It’s no secret that Joe Biden’s 2020 presidential campaign would be long gone or would never have happened without his eight years as Barack Obama’s vice-president. His relationship with the 44th president has been particularly crucial to his support from African-American voters, who appear likely to lift him back into contention in this weekend’s South Carolina primary. There’s even a fiction series featuring Obama and Biden as crime-fighting buddies.
Michael Bloomberg will never have that sort of claim to a BFF connection with Obama, but in the vast sea of ads he’s been buying to promote his candidacy, the former president is very evident:
Obama’s regular protestations of strict neutrality in the nominating contest notwithstanding, all these assertions of close associations have definitely made an impression on voters, as Morning Consult reports from its polling:
The Feb. 20-23 survey found 3 in 5 registered Democrats who indicated they may vote in the primary or caucus in their state believe Obama has endorsed at least one candidate in the eight-way race for the party’s nomination.
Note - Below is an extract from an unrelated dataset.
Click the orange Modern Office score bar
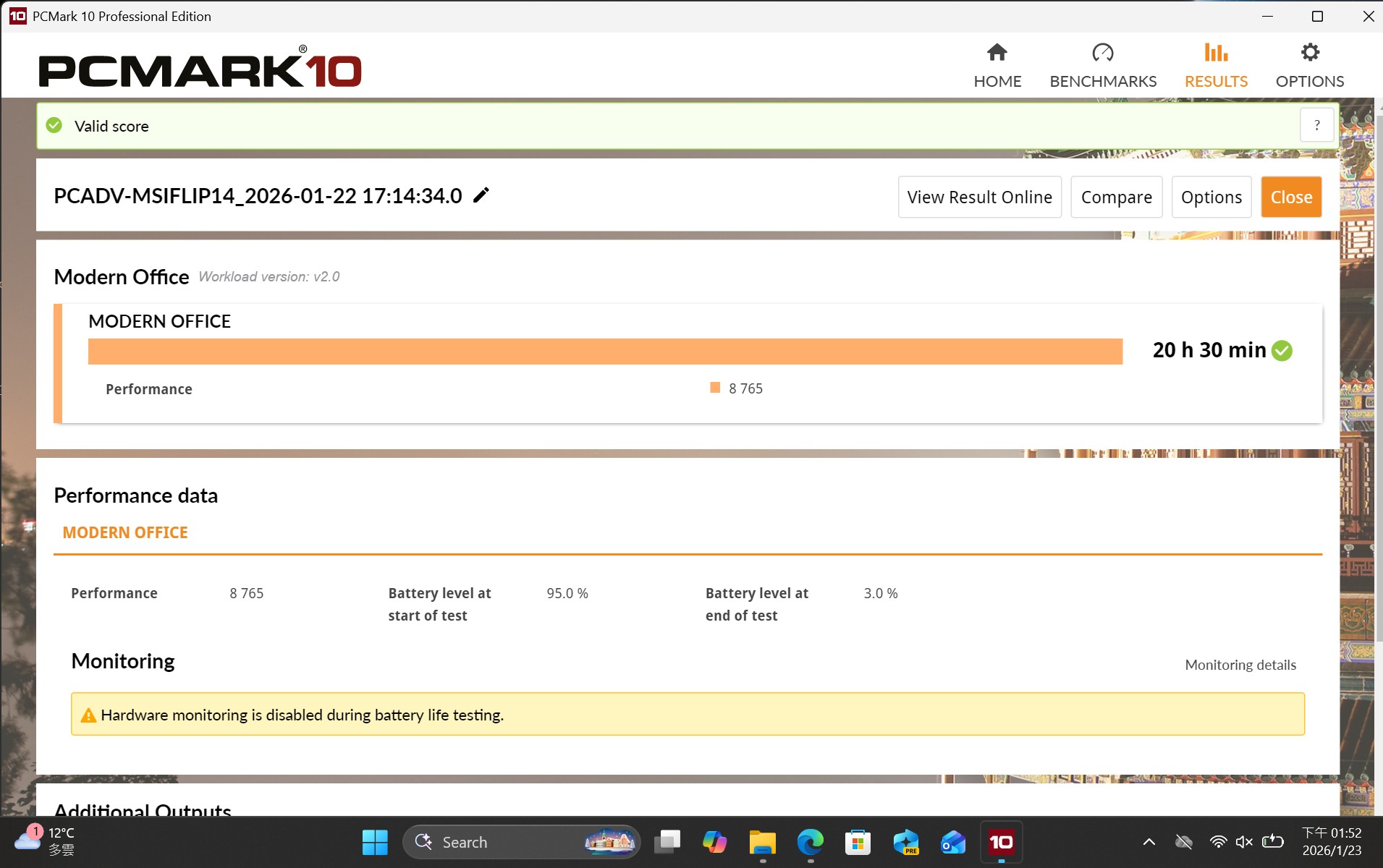 pyautogui.click(x=605, y=352)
Former New York City Mayor Michael Bloomberg (26 percent) and former Vice President Joe Biden (25 percent) were the most likely beneficiaries of the false perception that Obama had endorsed someone. The effect was mirrored among people who said they voted for Obama in 2012 and heightened among black voters, who were more likely than others to say Obama was backing a candidate.
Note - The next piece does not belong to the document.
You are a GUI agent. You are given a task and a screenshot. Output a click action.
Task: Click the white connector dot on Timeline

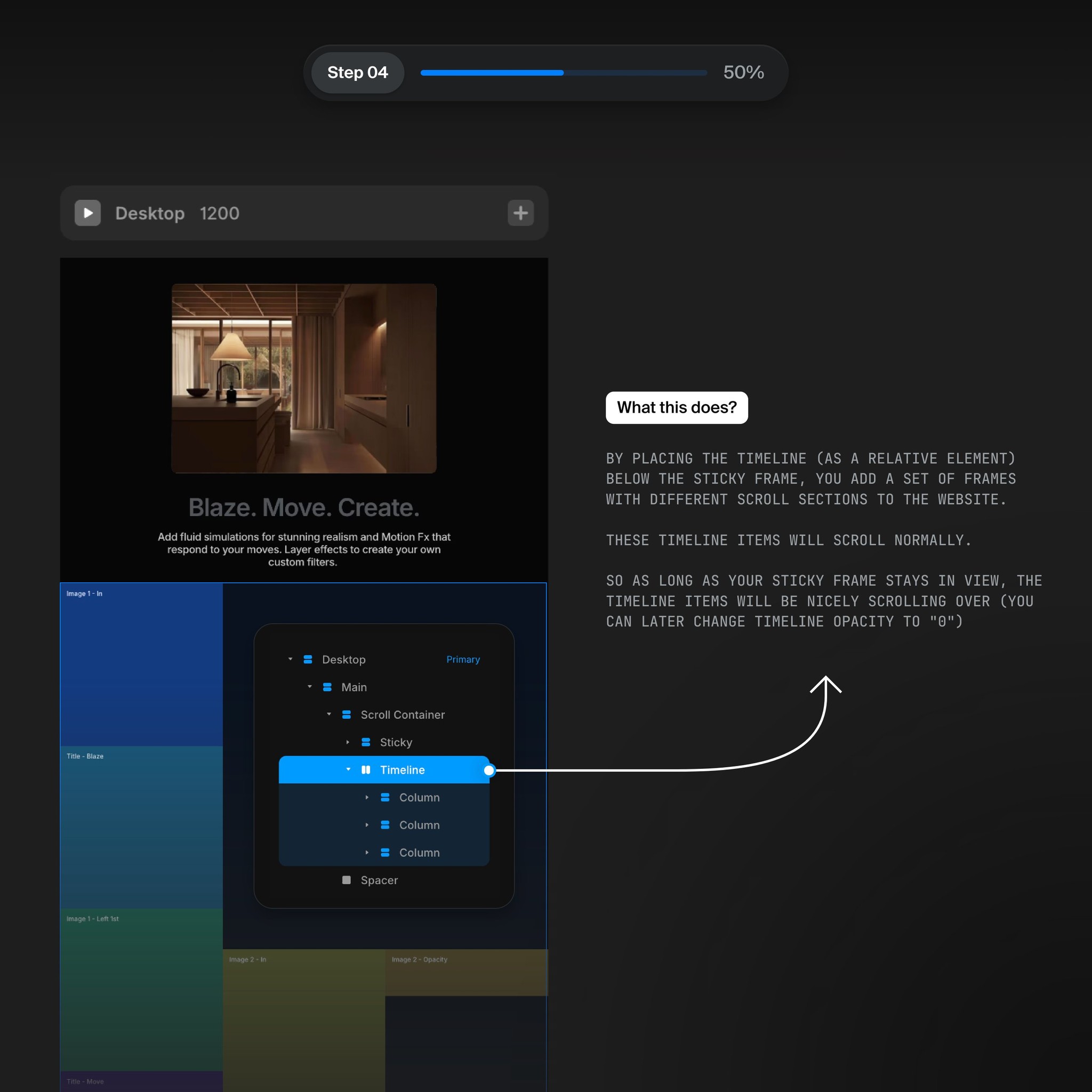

There may be some element of wishful thinking here, because another 10 percent of likely Democratic primary voters think Obama has endorsed Bernie Sanders. But you do have to figure the blatant Biden and Bloomberg efforts to commandeer Obama’s image have to some extent succeeded. And if Obama does endorse a candidate before the convention, he may have to undo some of the impressions his “friends” have created.